The BBC has uncovered details of a secret deal that let hundreds of ISIS fighters and their families escape from Raqqa, under the direction of the US and British-led coalition and Kurdish-led forces who control the city. (http://www.bbc.co.uk/news/resources/idt-sh/raqqas_dirty_secret) The fall of al-Raqqa has been presented as the final bastion of ISIS and the victory of the western coalition, but rumours have long persisted of western complicity with ISIS and this investigation by the BBC gives a revealing insight into western-ISIS relations.

Comment:

The BBC uncovered that lorry drivers were contracted by the Syrian Democratic Forces (SDF), an alliance of Kurdish and Arab fighters opposed to ISIS to lead a convoy that would take hundreds of families displaced by fighting from the town of Tabqa on the Euphrates River to a camp further north. But when the drivers assembled their convoy early on 12 October, they realised they had been lied to. Instead, it would take three days of hard driving, carrying a deadly cargo - hundreds of ISIS fighters, their families and tonnes of weapons and ammunition.

The drivers were all interviewed by the BBC who were promised thousands of dollars for the task but it had to remain secret. The deal was to let ISIS fighters escape from Raqqa which had been arranged by local officials. It came after four months of fighting that left the city obliterated and almost devoid of people. The deal would enable many hundreds of ISIS fighters to escape from the city. Neither the US or British, nor the SDF, wanted to admit their part. Great pains were taken to hide it from the world. But the BBC has spoken to dozens of people who were either on the convoy, or observed it, and to the men who negotiated the deal.

Abu Fawzi, one of the lorry drivers explained: “We were scared from the moment we entered Raqqa,” he said. “We were supposed to go in with the SDF, but we went alone. As soon as we entered, we saw ISIS fighters with their weapons and suicide belts on. They booby-trapped our trucks. If something were to go wrong in the deal, they would bomb the entire convoy. Even their children and women had suicide belts on.” The SDF cleared Raqqa of media. The ISIS escape from its base would not be televised.

Footage secretly filmed and passed to the BBC shows lorries towing trailers crammed with armed men. Despite an agreement to take only personal weapons, IS fighters took everything they could carry. Ten trucks were loaded with weapons and ammunition. In light of the BBC investigation, the coalition now admits the part it played in the deal.
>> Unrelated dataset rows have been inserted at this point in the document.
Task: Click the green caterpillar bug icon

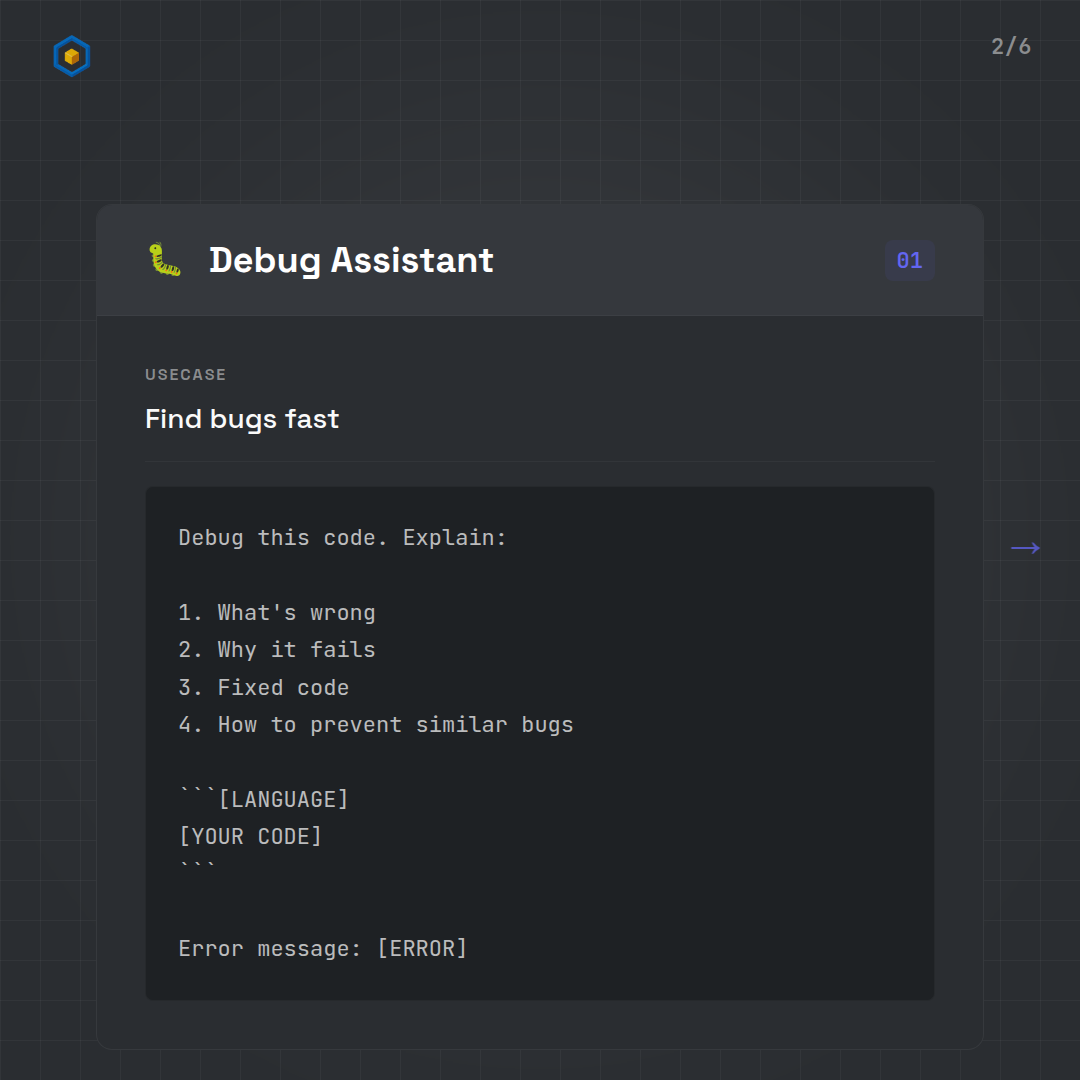Action: coord(165,260)
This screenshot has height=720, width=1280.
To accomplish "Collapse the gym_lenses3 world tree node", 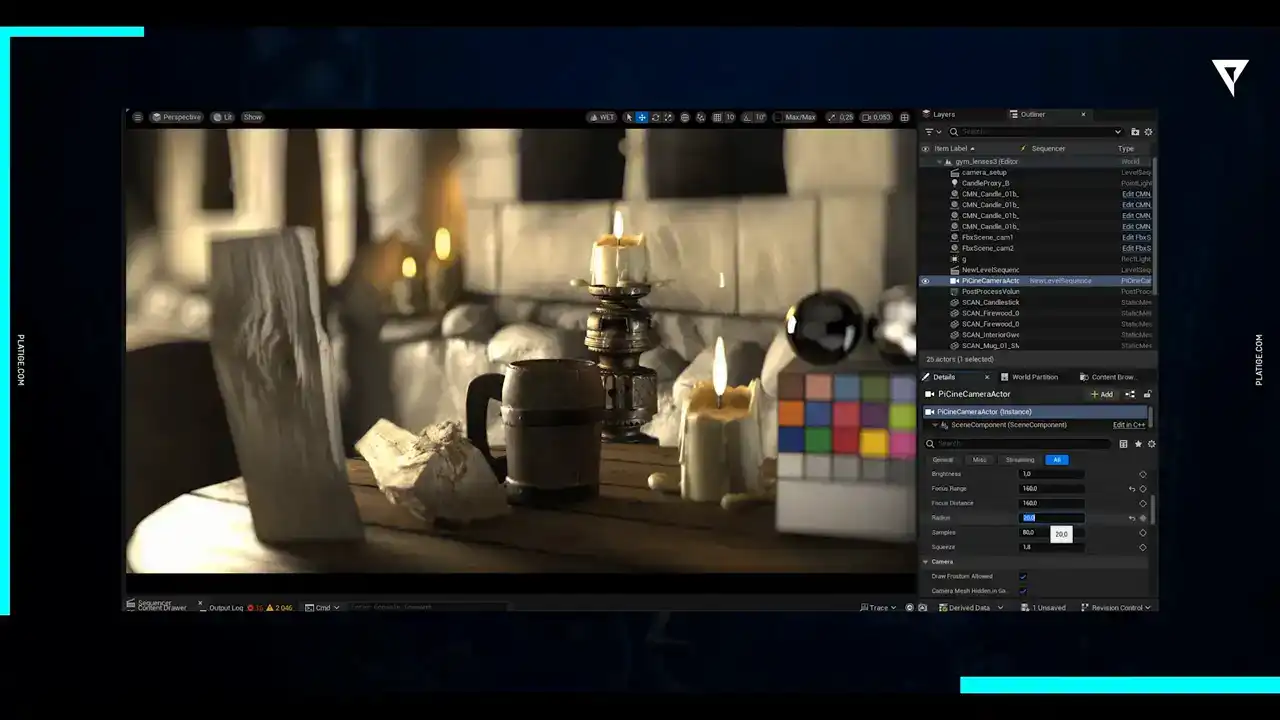I will (x=939, y=162).
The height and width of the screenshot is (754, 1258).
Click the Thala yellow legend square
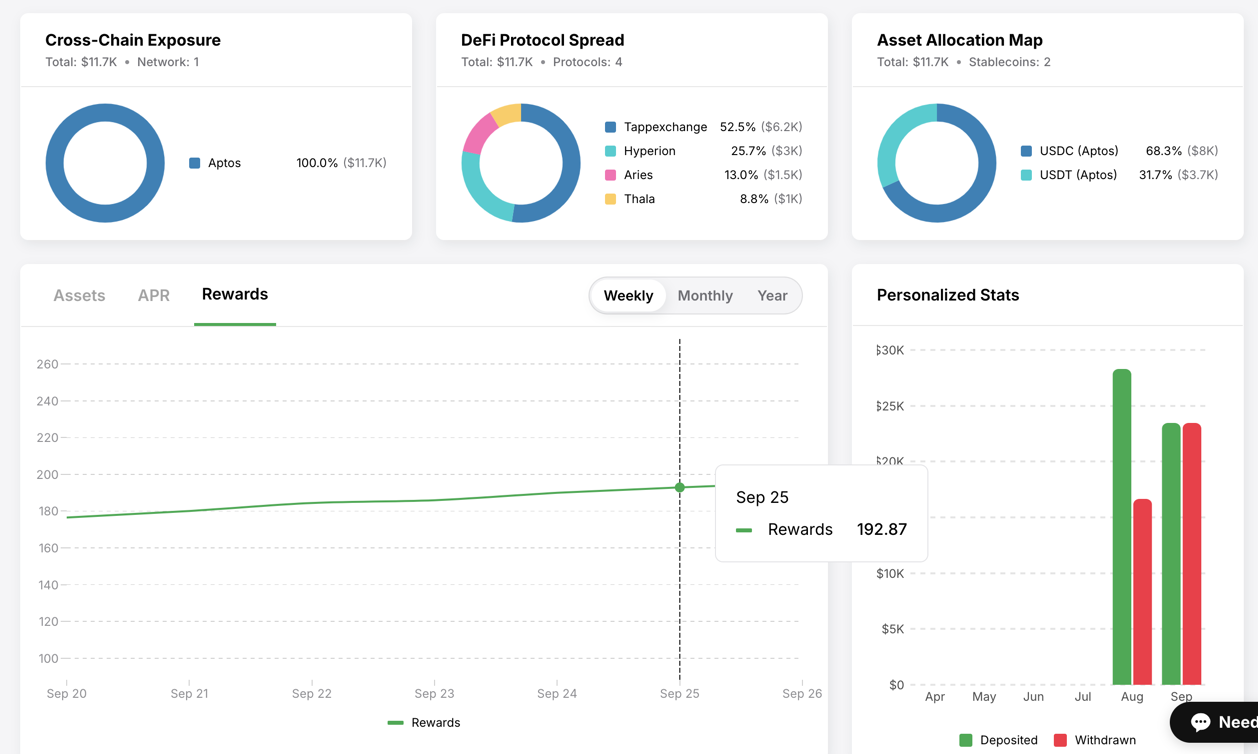click(x=610, y=199)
Some 250 ISIS fighters were allowed to leave Raqqa, with 3,500 of their family members.

From the very first day ISIS emerged many have always questioned their motives, especially when ISIS targets overwhelmingly other Muslims, and not western coalition troops. In Syria emerged when Bashar al-Assad was on the verge of falling, ISIS moved into Syria and began fighting the rebel groups, which greatly aided al-Assad’s position.

In Mosul we now know Iraqi troops were ordered by their superiors in Baghdad to leave the city and surrender the city to ISIS. ISIS freely move across the Iraqi-Syria border with western aircraft controlling the airspace, but they did little to destroy ISIS. The freeing of ISIS in Raqqa really points to their use still being needed.